第37章 CHAPTER V THE EXPANSION OF THE BUSINESS(5)

Most of them were over-capitalized, depending upon public sympathy to atone for deficiencies in equipment. One which had printed fifty million dollars of stock for sale was sold at auction in 1909 for four hundred thousand dollars. All told, there were twenty-three of these bubbles that burst in 1905, twenty-one in 1906, and twelve in 1907. So high has been the death-rate among these isolated companies that at a recent conven-tion of telephone agents, the chairman's gavel was made of thirty-five pieces of wood, taken from thirty-five switchboards of thirty-five extinct companies.

A study of twelve single-system cities and twenty-seven double-system cities shows that there are about eleven per cent more telephones under the double-system, and that where the second system is put in, every fifth user is obliged to pay for two telephones. The rates are alike, whether a city has one or two systems.

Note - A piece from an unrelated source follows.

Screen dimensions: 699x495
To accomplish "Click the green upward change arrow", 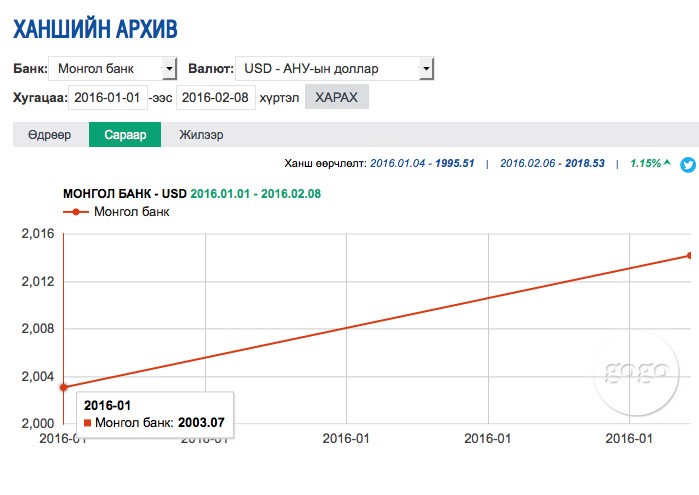I will (x=666, y=163).
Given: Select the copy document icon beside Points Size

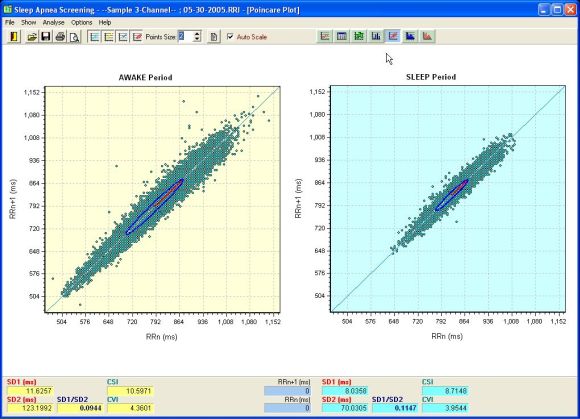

Duplicating companies raised their rates in sixteen cities out of the twenty-seven, and reduced them in one city. Taking the United States as a whole, there are to-day fully two hundred and fifty thousand people who are paying for two telephones instead of one, an economic waste of at least ten million dollars a year.

A fair-minded survey of the entire independent telephone movement would probably show that it was at first a stimulant, followed, as stimulants usually are, by a reaction. It was unquestionably for several years a spur to the Bell Com-panies. But it did not fulfil its promises of cheap rates, better service, and high dividends;it did little or nothing to improve telephonic apparatus, producing nothing new except the automatic switchboard--a brilliant invention, which is now in its experimental period. In the main, perhaps, it has been a reactionary and troublesome movement in the cities, and a progressive movement among the farmers.

By 1907 it was a wave that had spent its force.

It was no longer rolling along easily on the broad ocean of hope, but broken and turned aside by the rocks of actual conditions. One by one the telephone promoters learned the limitations of an isolated company, and asked to be included as members of the Bell family. In 1907 four hundred and fifty-eight thousand independent telephones were linked by wire to the nearest Bell Company; and in 1908 these were followed by three hundred and fifty thousand more. After this landslide to the policy of consolidation, there still remained a fairly large assortment of independent companies; but they had lost their dreams and their illusions.

As might have been expected, the independent movement produced a number of competent local leaders, but none of national importance. The Bell Companies, on the other hand, were officered by men who had for a quarter of a century been surveying telephone problems from a national point of view. At their head, from 1907 onwards, was Theodore N. Vail, who had returned dramatically, at the precise moment when he was needed, to finish the work that he had begun in 1878. He had been absent for twenty years, developing water-power and building street-railways in South America. In the first act of the telephone drama, it was he who put the enterprise upon a business basis, and laid down the first principles of its policy. In the second and third acts he had no place; but when the curtain rose upon the fourth act, Vail was once more the central figure, standing white-haired among his captains, and pushing forward the completion of the "grand telephonic system" that he had dreamed of when the telephone was three years old.